### Problem description
Copy the records below, changing each "click coordinates" to "tap coordinates" and keeping everything else the same. Leave out the pictures.
════
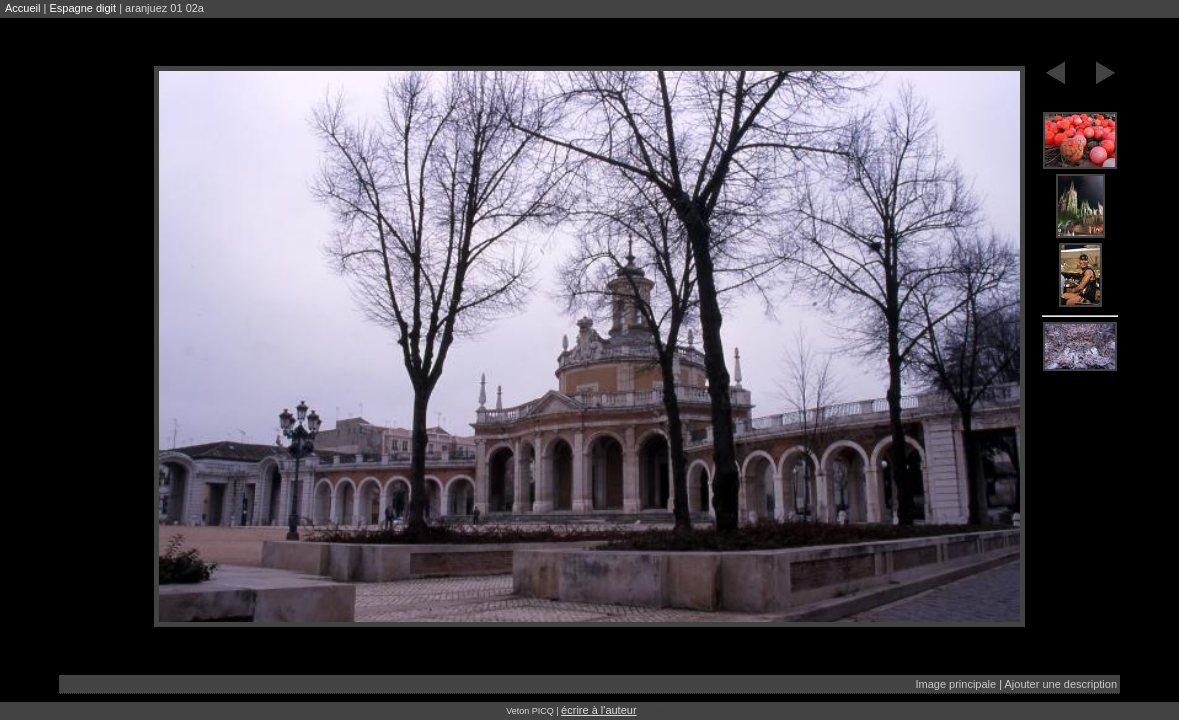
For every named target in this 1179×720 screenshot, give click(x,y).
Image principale (955, 684)
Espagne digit (82, 8)
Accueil (22, 8)
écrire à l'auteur (598, 710)
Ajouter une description (1061, 684)
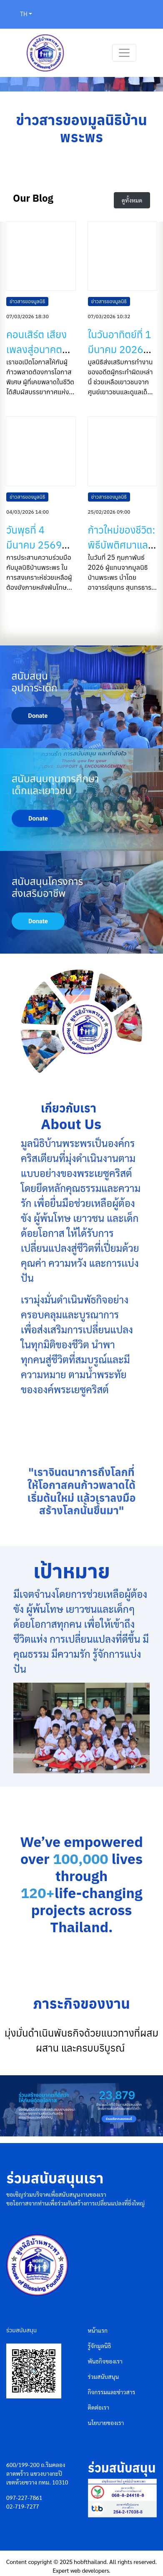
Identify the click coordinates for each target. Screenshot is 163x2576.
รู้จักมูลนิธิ (99, 2345)
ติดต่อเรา (98, 2407)
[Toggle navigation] (124, 53)
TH (24, 14)
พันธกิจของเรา (105, 2361)
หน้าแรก (98, 2330)
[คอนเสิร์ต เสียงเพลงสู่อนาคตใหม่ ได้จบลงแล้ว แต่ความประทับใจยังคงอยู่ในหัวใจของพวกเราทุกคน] (40, 256)
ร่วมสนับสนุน (103, 2376)
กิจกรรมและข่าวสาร (111, 2392)
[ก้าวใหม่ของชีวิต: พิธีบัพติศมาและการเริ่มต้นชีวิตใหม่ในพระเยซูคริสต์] (122, 451)
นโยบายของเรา (106, 2422)
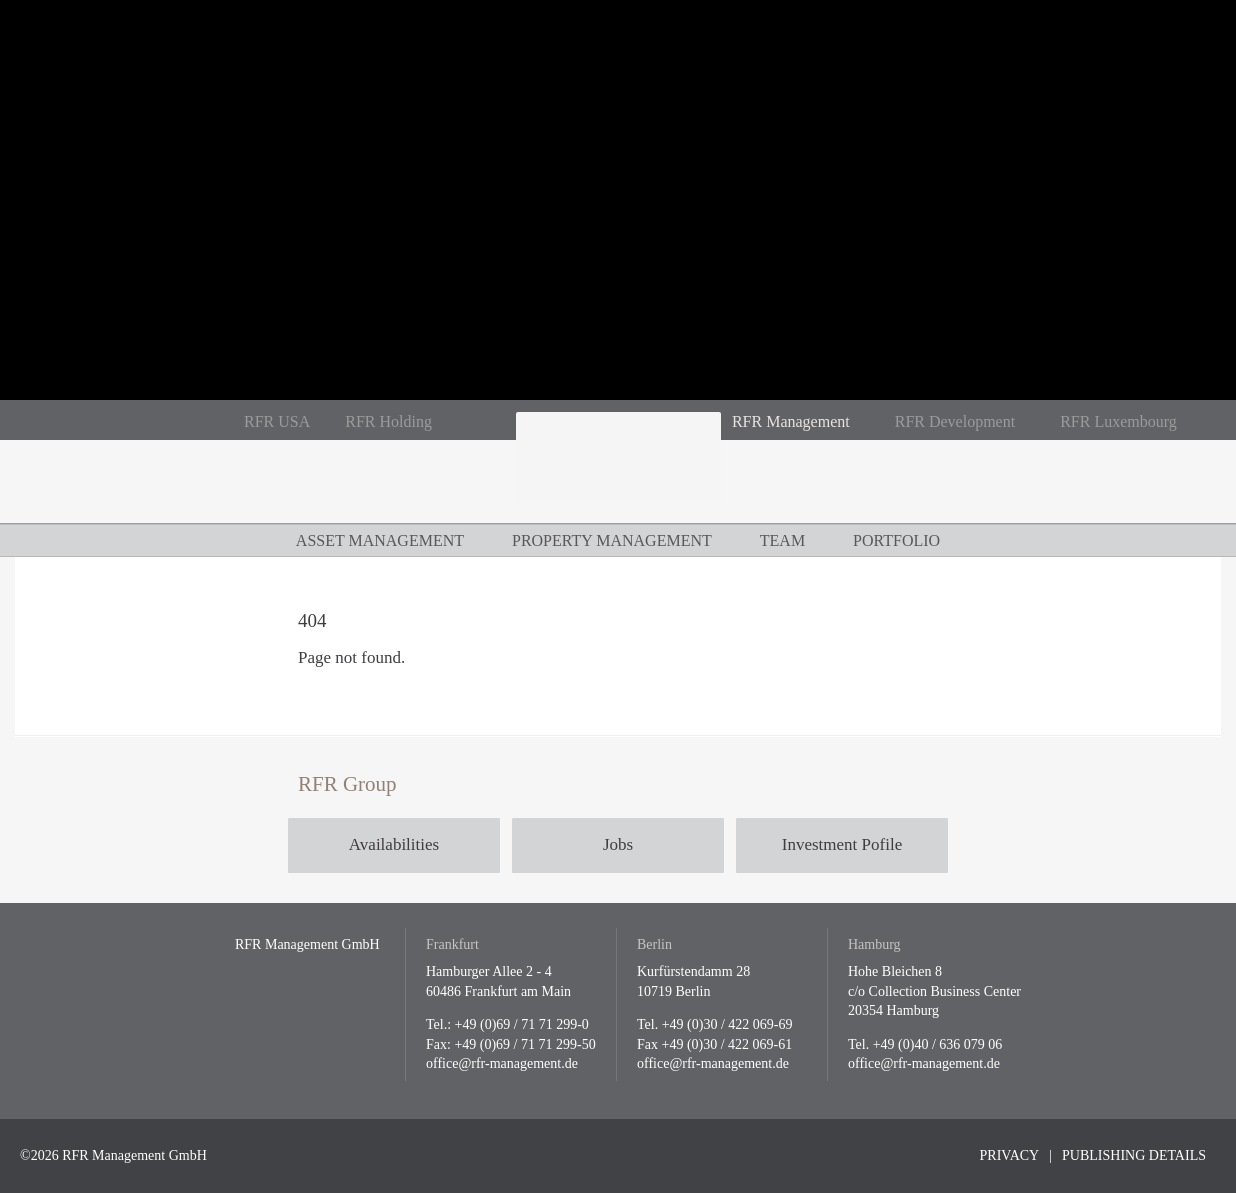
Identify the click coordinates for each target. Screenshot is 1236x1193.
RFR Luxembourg (1118, 421)
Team (782, 540)
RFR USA (277, 421)
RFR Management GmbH (618, 468)
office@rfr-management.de (502, 1063)
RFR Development (955, 421)
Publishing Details (1134, 1155)
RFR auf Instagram (492, 422)
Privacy (1010, 1155)
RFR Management (791, 421)
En (124, 420)
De (90, 420)
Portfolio (896, 540)
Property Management (612, 540)
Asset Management (380, 540)
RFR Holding (388, 421)
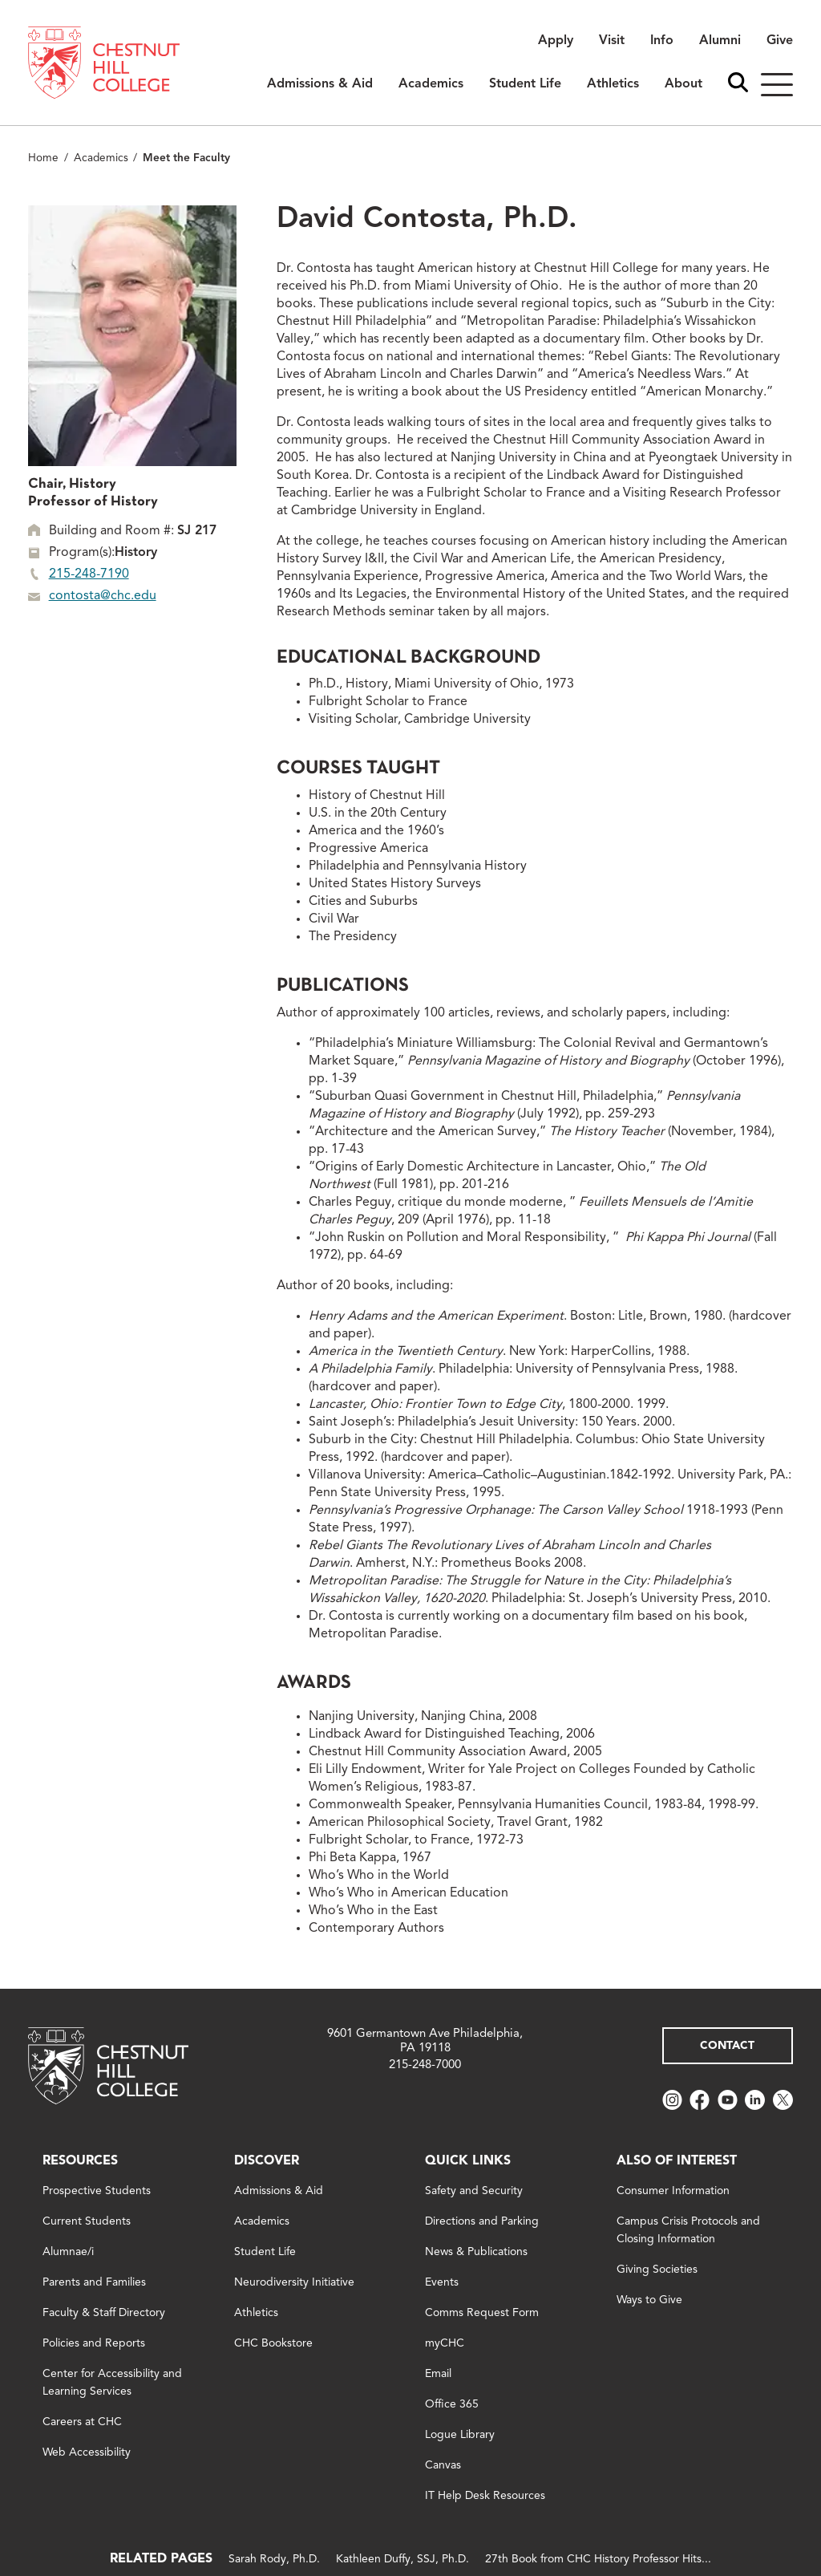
════
### Response to the exercise
For every named target in this 1179×720 screenshot, give click(x,y).
Image principale (955, 684)
Espagne digit (82, 8)
Accueil (22, 8)
écrire à l'auteur (598, 710)
Ajouter une description (1061, 684)
Identify the tap coordinates for each target. Screenshot is 163x2576.
รู้จักมูลนิธิ (99, 2345)
ติดต่อเรา (98, 2407)
[Toggle navigation] (124, 53)
TH (24, 14)
พันธกิจของเรา (105, 2361)
หน้าแรก (98, 2330)
[คอนเสิร์ต เสียงเพลงสู่อนาคตใหม่ ได้จบลงแล้ว แต่ความประทับใจยังคงอยู่ในหัวใจของพวกเราทุกคน] (40, 256)
ร่วมสนับสนุน (103, 2376)
กิจกรรมและข่าวสาร (111, 2392)
[ก้าวใหม่ของชีวิต: พิธีบัพติศมาและการเริ่มต้นชีวิตใหม่ในพระเยซูคริสต์] (122, 451)
นโยบายของเรา (106, 2422)
Identify the tap coordinates for each target. Screenshot is 1236x1193.
RFR Luxembourg (1118, 421)
Team (782, 540)
RFR USA (277, 421)
RFR Management GmbH (618, 468)
office@rfr-management.de (502, 1063)
RFR Development (955, 421)
Publishing Details (1134, 1155)
RFR auf Instagram (492, 422)
Privacy (1010, 1155)
RFR Management (791, 421)
En (124, 420)
De (90, 420)
Portfolio (896, 540)
Property Management (612, 540)
Asset Management (380, 540)
RFR Holding (388, 421)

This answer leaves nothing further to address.